Open Access
Identification of Druggable Kinase Target Conformations Using Markov Model Metastable States Analysis of apo-Abl
Author(s) -
Fabian Paul,
Yiming Meng,
Benoît Roux
Publication year - 2020
Publication title -
journal of chemical theory and computation
Language(s) - English
Resource type - Journals
SCImago Journal Rank - 2.001
H-Index - 185
eISSN - 1549-9626
pISSN - 1549-9618
DOI - 10.1021/acs.jctc.9b01158
Subject(s) - druggability , kinase , computational biology , markov chain , protein kinase domain , chemistry , receptor tyrosine kinase , biology , computer science , biochemistry , gene , machine learning , mutant
Kinases are important targets for drug development.

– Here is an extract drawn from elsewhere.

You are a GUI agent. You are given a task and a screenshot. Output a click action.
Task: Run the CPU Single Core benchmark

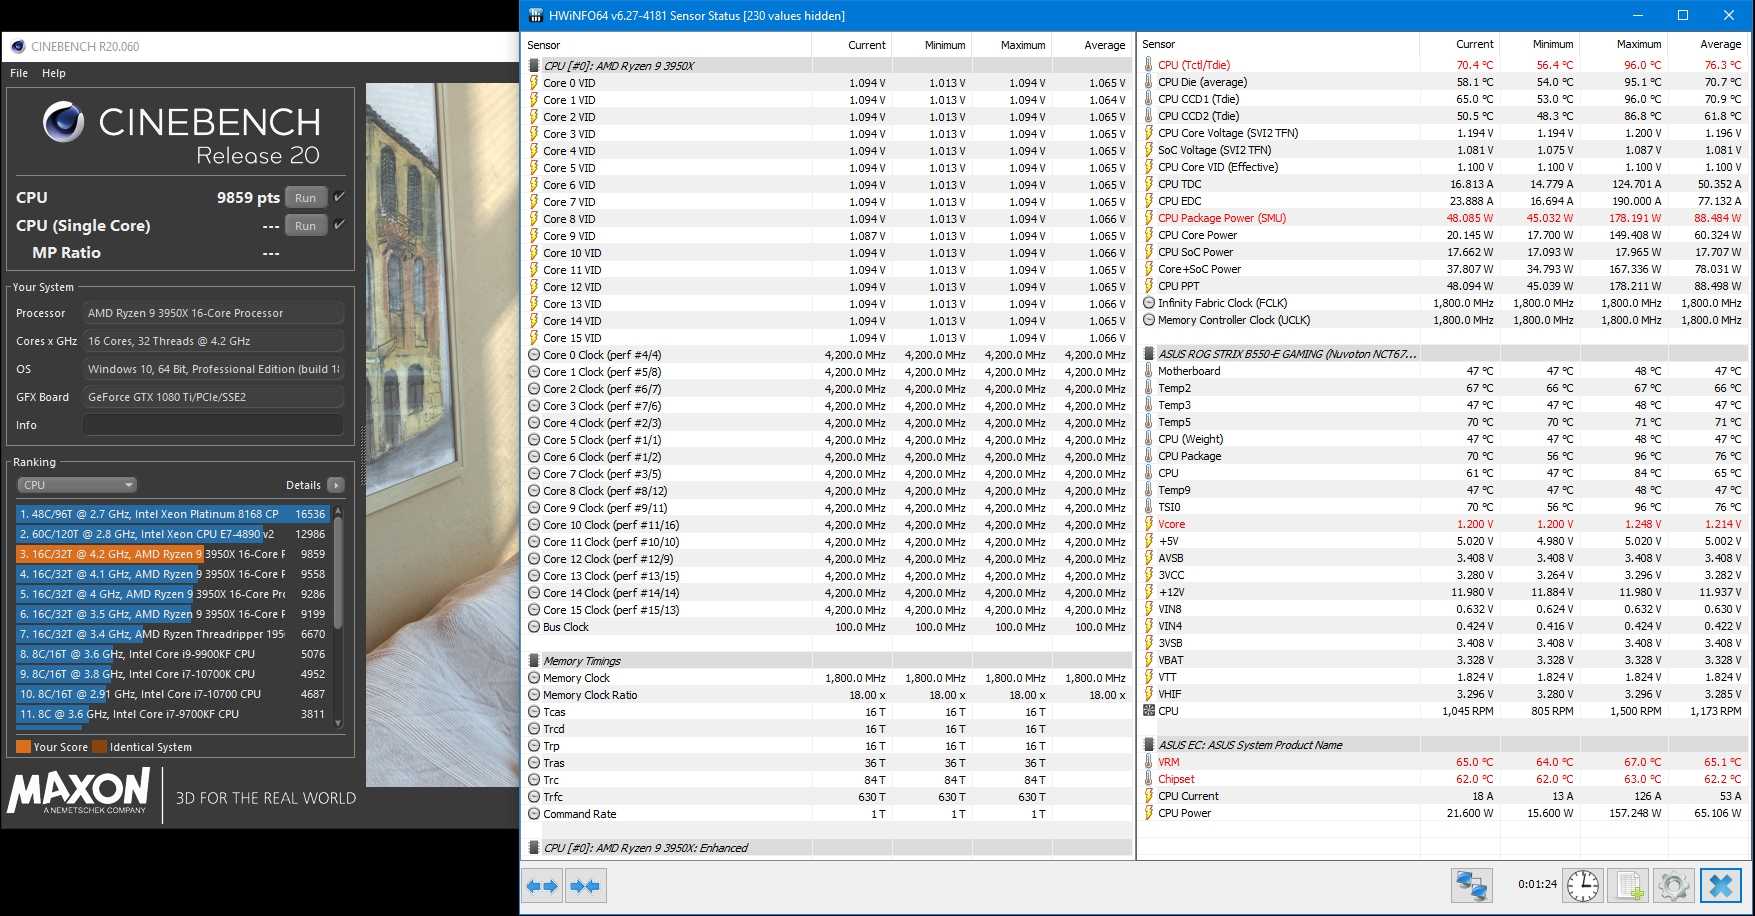[305, 226]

However, accounting for the impact of possible structural rearrangements on the binding of kinase inhibitors is complicated by the extensive flexibility of their catalytic domain. The dynamic N-lobe contains four particular mobile structural elements: the Asp-Phe-Gly (DFG) motif, the phosphate (P) positioning loop, the activation (A) loop, and the αC helix. In our previous study [Meng et al. J. Chem. Theory Comput. 2018 14, 2721-2732], we combined various simulation techniques with Markov state modeling (MSM) to explore the free energy landscape of Abl kinase beyond conformations that are known from X-ray crystallography. Here we examine the resulting Markov model in greater detail by analyzing its metastable states. A characterization of the states in terms of their DFG state, P-loop, and αC conformations is presented and compared to existing classification schemes. Several metastable states are found to be structurally close to known crystal structures of different kinases in complex with a variety of inhibitors. These results suggest that the set of conformations accessible to tyrosine kinases may be shared within the entire family and that the conformational dynamics of one kinase in the absence of any ligand can provide meaningful information about possible target conformations for inhibitors of any member of the kinase family.